Tacoma 2015 with Shasta

Conversation with Shasta in Tacoma in June of 2015:

Cast of characters:
Mommy: Otherwise known as Jocelyn, a retired teacher helping out her elderly parents.
Shasta: A visiting alien from a planet of huge slugs, invisible to most people
Grandma and Grandpa: The elderly parents

Mommy is sitting on a lawn chair of sorts. The chair seat has its old blue and white striped, plastic mesh, but a yellow-green (too dark to be called chartreuse) cushion from the defunct living room couch serves as back support. The back porch has three chairs now, thanks to a ferocious effort to get paper junk to recycling. Grandma sits, half-dressed, on a bare, white plastic lawn chair to mommy’s right. She wears an extra long t-shirt, a short mini-dress on a five-foot, 165 pound, 86 year-old woman. Grandma would put more clothes on if asked, but grandpa could care less. Mommy will manage the clothing question after breakfast. Grandpa sits across from mommy in another of the blue and white striped lawn chairs, this one with the old blue and white back but an extra brown, blue and cream floral fabric cushion from a defunct set of dining room chairs. Waste not-want not, mommy thinks.

Shasta is hovering on an iridescent, violet carpet a few feet above the EdenPURE heater, a big, black box with mottled, brown trim. She is dressed in a black, Star Wars Millennium Falcon t-shirt, which looks odd since she is an invisible, brown slug who weighs about 45 pounds and has no arms, legs, hands or feet. She wears gold-rimmed lunettes with mirrored lenses attached to her favorite, black-velvet, Minerva McGonagall witches hat.

* _Data lines_

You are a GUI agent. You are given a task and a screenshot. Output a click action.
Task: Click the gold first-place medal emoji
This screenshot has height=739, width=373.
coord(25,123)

* _Your instructions_
In the Tacoma scene, why does Shasta's Star Wars Millennium Falcon t-shirt look odd? Answer in one to three sentences.

* _Answer to the exercise_
The t-shirt looks odd because Shasta is an invisible, brown slug who weighs about 45 pounds and has no arms, legs, hands or feet.